I'm not sure why all of the models aren't showing in TB. Did you run everything through qiime2 or the standalone? There have been conflicts between qiime2 and TB in the past. But the qiime2 plugin will also record these summary statistics.

JoaoGabrielMoraes · October 12, 2020, 11:32pm

Hi @mortonjt,

Thank you for your prompt reply and feedback! I am glad to know that I am on the right track.

The input biom table was created on Qiime2, and then I used Songbird standalone for the analysis. As a side note, I do get the following error message when running TensorBoard:

W1012 14:44:26.655411 123145334247424 plugin_event_accumulator.py:323] Found more than one graph event per run, or there was a metagraph containing a graph_def, as well as one or more graph events.  Overwriting the graph with the newest event.

When there is more than 3 models (the null and 2 more) the cross validation graphs only present information for 2 runs (null and full model in this case). Please see pictures below. Is there a way of changing the settings to show all runs?

Also, what are you looking for when evaluating the qbeta plots?

Regarding the effect of each covariate in the model, is there a coefficient equivalent to the R2diff (used in Gneiss) to evaluate how each covariate affects the model?

Thanks again, Joao

mortonjt · October 13, 2020, 1:43am

RE the tensorboard runs - I honestly don't know without additional information about the file structure.
If you have all of the *event files, it should load.

There is no R2diff - but in the qiime2 plugin there is a Q2 score which serves the same purpose.

JoaoGabrielMoraes · October 14, 2020, 4:14pm

Thanks @mortonjt!

I do have all the result files in the TensorFlow folder. I do not know why I am getting this error. It does work when there is up to 3 models but I get that error when additional models are compared.

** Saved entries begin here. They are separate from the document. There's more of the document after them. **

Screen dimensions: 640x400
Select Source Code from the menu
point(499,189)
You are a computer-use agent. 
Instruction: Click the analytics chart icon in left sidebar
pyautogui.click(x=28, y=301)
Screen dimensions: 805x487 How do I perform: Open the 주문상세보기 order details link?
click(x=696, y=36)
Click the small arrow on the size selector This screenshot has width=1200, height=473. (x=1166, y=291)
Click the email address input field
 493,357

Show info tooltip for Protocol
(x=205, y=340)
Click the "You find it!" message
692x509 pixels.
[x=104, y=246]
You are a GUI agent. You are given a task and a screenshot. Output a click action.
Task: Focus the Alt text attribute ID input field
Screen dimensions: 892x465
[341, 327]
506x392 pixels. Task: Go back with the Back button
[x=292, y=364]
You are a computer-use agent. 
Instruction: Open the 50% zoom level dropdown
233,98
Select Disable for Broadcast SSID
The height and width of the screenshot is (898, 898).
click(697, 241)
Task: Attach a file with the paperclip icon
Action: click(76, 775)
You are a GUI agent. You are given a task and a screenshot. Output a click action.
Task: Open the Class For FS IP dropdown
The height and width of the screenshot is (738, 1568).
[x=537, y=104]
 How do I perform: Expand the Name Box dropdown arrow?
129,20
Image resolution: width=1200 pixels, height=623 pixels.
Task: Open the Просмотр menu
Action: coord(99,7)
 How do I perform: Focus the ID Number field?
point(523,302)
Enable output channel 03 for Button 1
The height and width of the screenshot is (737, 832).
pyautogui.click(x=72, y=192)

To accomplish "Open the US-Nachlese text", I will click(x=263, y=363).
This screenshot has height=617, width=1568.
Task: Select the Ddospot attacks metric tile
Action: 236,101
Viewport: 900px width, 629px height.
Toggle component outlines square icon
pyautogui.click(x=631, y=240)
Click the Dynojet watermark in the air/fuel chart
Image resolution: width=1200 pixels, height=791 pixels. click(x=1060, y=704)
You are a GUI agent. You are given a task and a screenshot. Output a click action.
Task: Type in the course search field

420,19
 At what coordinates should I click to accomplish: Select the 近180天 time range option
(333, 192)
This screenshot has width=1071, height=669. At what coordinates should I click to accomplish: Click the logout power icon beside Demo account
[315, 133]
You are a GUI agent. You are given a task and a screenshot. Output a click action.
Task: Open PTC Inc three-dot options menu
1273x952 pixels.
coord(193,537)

Thank you for pointing out the pseudo-Q2 score. I will also use it when comparing my models.

Thanks again, Joao

JoaoGabrielMoraes · October 14, 2020, 7:21pm

Hi @mortonjt

I have another question that you might be able to help.

When running qurro using the 'differentials.qza' output generated from my full model I get the following message:

863 feature(s) in the BIOM table were not present in the feature rankings.

These feature(s) have been removed from the visualization.

69 sample(s) in the sample metadata file were not present in the BIOM table.

These sample(s) have been removed from the visualization.

Thus, I decided to check the differentials.qza file to see how many taxa were present there. Not surprisingly, only 66 OTUs out of 929 OTUs from my collapsed feature-table were present.

My question to you is why the differentials are not being calculated for the majority of my OTUs?

Thank you, Joao

fedarko · October 15, 2020, 2:38am

Songbird does some filtering on the table before running the regression in order to remove "rare" features and samples. Please see the FAQs for details.

By default, right now samples with < 1,001 counts—and features present in < 11 samples—will be filtered out, although these thresholds are configurable.

Note that these thresholds should be < 1,000 counts and < 10 samples -- we just fixed a bug where the filtering code was off by one. This should be updated in a new version of Songbird soon. If you have a lot of features present in exactly 10 samples, you may want to try installing the latest version of Songbird's code from GitHub (something like pip install git+https://github.com/biocore/songbird.git should work) in order to have the filtering work correctly.

JoaoGabrielMoraes · October 15, 2020, 3:32pm

Hi @fedarko,

I will adjust these parameters and will re-run Songbird.

Thank you, Joao

system · November 15, 2020, 9:32pm

This topic was automatically closed 31 days after the last reply. New replies are no longer allowed.